▶ _EXERCISE OBJECTIVE_
Transcribe the records below exactly as written, from the opening line through the line that contains "Task: Select the Baked for you step".
(INPUT FOR THIS TASK begins)
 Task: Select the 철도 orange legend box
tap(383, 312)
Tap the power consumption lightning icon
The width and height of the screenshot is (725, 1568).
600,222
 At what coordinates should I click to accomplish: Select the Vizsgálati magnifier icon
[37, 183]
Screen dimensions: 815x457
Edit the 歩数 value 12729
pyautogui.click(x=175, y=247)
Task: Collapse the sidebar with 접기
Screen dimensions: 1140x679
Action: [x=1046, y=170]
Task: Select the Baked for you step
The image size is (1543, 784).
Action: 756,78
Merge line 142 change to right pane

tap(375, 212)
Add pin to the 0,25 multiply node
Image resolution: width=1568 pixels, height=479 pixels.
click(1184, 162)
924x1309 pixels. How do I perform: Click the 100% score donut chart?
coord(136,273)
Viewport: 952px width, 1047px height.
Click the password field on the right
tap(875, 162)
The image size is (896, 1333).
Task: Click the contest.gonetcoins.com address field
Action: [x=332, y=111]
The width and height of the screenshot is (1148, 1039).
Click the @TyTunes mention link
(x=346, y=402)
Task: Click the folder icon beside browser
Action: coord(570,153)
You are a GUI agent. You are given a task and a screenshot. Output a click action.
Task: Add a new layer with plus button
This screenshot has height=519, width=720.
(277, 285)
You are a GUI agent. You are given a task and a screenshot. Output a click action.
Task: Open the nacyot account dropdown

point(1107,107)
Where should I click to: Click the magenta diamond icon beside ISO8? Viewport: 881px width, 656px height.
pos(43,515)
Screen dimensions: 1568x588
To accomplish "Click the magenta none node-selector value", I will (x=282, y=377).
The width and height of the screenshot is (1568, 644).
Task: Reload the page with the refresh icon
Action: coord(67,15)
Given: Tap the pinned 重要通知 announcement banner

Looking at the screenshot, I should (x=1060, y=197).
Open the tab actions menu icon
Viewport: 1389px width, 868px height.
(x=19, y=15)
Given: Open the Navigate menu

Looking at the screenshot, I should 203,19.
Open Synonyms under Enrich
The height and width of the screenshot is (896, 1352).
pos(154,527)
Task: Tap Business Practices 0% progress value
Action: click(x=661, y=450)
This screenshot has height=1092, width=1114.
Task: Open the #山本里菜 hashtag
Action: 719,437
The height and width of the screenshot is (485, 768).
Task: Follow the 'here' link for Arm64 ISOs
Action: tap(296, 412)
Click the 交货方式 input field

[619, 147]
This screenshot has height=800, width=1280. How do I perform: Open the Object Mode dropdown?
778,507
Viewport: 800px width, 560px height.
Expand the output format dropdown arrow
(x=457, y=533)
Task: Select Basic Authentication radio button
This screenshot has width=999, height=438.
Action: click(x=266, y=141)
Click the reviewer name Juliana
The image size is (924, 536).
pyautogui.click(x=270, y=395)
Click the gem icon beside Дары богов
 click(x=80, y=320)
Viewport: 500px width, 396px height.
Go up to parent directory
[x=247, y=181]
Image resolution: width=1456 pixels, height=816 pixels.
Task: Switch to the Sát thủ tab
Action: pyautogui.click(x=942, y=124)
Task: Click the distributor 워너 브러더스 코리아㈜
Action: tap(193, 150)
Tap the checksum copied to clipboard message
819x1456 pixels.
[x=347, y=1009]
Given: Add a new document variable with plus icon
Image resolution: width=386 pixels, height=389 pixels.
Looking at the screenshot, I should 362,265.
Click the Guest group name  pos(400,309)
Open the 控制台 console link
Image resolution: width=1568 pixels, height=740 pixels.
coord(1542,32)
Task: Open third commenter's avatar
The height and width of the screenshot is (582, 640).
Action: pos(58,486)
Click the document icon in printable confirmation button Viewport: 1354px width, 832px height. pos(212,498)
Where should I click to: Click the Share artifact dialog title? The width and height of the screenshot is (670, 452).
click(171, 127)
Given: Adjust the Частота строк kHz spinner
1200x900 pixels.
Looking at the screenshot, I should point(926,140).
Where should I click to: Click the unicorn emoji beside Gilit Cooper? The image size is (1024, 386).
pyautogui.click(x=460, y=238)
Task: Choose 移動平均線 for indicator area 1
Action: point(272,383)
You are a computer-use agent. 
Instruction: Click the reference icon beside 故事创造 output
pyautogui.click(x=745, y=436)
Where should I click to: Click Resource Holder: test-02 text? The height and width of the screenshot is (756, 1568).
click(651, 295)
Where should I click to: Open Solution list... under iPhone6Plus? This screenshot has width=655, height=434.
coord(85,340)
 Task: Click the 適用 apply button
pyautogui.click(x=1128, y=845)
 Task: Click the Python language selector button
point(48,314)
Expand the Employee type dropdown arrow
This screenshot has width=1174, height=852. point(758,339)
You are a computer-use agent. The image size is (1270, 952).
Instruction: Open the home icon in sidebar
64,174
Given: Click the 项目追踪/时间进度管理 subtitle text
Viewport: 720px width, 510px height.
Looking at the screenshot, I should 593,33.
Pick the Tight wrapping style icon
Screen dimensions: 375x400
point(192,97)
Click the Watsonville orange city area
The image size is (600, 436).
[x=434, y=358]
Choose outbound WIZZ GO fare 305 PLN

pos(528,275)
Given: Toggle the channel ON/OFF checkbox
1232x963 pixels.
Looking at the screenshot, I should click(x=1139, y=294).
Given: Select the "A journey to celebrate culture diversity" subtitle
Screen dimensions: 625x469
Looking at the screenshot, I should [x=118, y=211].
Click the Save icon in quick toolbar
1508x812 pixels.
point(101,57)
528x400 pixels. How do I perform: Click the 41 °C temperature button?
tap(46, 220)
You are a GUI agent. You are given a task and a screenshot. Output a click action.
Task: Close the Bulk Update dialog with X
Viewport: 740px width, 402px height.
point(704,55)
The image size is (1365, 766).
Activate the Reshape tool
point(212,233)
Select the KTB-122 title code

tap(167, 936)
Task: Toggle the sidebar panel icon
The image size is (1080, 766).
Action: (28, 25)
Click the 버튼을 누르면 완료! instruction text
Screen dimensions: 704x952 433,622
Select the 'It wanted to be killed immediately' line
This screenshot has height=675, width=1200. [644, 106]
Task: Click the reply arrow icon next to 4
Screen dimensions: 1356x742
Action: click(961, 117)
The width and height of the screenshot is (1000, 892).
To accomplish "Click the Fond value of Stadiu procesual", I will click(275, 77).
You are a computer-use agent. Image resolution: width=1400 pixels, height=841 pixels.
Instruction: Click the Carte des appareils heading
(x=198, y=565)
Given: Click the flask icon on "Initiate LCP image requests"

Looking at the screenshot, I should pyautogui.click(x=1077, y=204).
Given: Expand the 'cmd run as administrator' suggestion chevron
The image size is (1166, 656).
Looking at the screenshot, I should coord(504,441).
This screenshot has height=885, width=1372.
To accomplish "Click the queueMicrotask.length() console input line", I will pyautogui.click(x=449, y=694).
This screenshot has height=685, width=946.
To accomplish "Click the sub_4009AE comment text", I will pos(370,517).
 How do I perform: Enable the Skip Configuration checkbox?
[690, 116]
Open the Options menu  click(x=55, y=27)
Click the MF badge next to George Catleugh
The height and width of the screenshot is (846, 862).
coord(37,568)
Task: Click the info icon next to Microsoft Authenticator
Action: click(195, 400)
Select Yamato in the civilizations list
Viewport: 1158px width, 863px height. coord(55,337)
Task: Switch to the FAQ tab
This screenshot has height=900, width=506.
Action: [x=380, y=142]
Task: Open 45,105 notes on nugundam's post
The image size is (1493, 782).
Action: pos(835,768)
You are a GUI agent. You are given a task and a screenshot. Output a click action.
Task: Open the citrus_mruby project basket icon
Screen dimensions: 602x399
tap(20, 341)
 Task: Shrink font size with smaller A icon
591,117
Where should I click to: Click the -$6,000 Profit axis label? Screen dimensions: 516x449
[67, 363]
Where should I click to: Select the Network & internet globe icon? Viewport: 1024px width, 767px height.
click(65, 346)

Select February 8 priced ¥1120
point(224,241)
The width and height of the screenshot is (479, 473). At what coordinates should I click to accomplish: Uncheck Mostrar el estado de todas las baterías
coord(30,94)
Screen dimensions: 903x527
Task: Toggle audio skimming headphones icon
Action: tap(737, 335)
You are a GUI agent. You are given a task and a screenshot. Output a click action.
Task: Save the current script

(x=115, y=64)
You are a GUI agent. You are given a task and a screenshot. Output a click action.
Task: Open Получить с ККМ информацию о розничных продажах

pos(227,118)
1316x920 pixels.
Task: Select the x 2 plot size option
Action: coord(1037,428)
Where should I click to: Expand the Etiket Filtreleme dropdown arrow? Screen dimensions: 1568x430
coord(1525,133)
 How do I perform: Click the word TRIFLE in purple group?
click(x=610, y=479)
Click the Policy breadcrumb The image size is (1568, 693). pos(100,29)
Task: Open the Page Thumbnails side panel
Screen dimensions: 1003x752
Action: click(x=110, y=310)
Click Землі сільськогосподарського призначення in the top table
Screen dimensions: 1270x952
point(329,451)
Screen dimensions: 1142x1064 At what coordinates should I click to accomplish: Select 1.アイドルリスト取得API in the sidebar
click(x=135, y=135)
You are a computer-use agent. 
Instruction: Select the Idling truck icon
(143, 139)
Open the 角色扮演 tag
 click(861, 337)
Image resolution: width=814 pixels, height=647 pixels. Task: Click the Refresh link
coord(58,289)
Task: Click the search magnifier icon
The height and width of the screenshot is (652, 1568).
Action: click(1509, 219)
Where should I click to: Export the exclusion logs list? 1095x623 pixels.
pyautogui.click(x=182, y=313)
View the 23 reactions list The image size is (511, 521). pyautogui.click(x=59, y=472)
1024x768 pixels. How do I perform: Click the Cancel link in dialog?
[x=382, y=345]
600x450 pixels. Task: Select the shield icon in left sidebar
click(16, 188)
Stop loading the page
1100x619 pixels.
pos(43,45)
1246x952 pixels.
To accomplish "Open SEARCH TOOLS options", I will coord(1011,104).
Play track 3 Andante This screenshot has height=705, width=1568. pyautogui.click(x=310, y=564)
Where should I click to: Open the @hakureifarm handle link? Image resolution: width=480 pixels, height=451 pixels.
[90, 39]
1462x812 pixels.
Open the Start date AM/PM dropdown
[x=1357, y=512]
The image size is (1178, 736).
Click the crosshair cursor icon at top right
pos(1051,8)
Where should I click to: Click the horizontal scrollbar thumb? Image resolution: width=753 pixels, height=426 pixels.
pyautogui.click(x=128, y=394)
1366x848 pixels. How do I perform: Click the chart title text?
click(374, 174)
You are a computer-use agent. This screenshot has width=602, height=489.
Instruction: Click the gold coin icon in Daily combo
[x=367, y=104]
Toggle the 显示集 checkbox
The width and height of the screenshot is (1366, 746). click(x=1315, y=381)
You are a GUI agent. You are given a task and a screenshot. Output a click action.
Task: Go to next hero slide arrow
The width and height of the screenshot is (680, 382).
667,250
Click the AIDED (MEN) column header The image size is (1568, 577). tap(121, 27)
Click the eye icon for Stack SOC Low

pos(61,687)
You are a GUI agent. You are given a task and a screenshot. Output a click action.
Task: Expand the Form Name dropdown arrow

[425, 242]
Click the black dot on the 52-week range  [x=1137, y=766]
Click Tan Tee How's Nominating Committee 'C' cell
(INPUT FOR THIS TASK ends)
▶ _TASK SOLUTION_
 Task: Select the 철도 orange legend box
tap(383, 312)
Tap the power consumption lightning icon
The width and height of the screenshot is (725, 1568).
600,222
 At what coordinates should I click to accomplish: Select the Vizsgálati magnifier icon
[37, 183]
Screen dimensions: 815x457
Edit the 歩数 value 12729
pyautogui.click(x=175, y=247)
Task: Collapse the sidebar with 접기
Screen dimensions: 1140x679
Action: [x=1046, y=170]
Task: Select the Baked for you step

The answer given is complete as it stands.